Subject Area Radiology
Term from 2019 to 2023
Project identifier Deutsche Forschungsgemeinschaft (DFG) - Project number 428219130
 
Age is an important risk factor for a number of different medical disorders and plays an important role in clinical decision-making. The concept of biological age (in contrast to chronological age) aims to capture interindividual differences in the ageing process and provides a measure for age-related changes in individuals. However, biological age is hard to quantify due to lack of a clear definition and due to overlapping concepts of biological age. For example, age-related changes can be organ-specific so that biological age can refer to specific organ systems. Morphological data provided by medical imaging can contribute to a better understanding of this ageing process, also with respect to specific organ systems. The NAKO study offers a unique dataset of about 30,000 whole-body imaging examinations together with epidemiological, functional and clinical information of participants. In the ongoing Phase I of this project our group was able to establish and validate machine learning methods for image-based organ-specific analysis of the ageing process based on the first 11,000 imaging data sets of the NAKO study.
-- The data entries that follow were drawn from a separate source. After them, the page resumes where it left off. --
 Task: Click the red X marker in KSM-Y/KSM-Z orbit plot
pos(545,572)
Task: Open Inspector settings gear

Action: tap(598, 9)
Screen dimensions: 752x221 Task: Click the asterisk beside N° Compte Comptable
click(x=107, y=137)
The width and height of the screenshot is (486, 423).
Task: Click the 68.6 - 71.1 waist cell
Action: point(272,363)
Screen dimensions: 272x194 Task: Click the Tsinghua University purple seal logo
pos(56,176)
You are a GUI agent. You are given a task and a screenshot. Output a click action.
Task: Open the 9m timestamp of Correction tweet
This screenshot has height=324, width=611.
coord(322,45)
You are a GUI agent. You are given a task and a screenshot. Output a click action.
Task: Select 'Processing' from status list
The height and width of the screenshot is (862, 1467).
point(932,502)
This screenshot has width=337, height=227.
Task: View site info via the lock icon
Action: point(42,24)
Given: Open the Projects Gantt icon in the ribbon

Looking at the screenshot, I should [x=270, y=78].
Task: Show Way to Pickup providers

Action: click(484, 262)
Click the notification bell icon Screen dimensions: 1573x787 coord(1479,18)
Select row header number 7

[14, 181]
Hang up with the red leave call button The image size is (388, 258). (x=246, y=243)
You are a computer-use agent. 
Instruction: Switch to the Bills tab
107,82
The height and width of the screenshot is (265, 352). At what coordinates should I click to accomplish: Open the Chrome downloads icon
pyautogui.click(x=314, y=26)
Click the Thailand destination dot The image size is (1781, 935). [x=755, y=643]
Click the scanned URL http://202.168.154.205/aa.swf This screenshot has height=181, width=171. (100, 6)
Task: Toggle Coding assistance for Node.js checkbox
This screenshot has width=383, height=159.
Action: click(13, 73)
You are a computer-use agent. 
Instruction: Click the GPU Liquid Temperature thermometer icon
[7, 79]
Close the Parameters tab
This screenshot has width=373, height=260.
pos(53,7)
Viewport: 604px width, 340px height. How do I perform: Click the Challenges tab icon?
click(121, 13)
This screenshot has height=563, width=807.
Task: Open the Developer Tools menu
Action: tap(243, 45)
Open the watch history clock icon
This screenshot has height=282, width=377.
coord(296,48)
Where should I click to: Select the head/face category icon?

Our goals in this project extension proposal are the extension of these established methods to the now available 30,000 NAKO datasets, the extension of the analysis to further organ systems and the joint analysis of imaging and non-imaging data aiming to derive a comprehensive characterization of the phenotypic ageing process and to understand its determinant factors. In addition, we aim to implement automated quality analysis of the image-based analysis process in order to ensure validity of results and enable robust clinical translation of the methodology.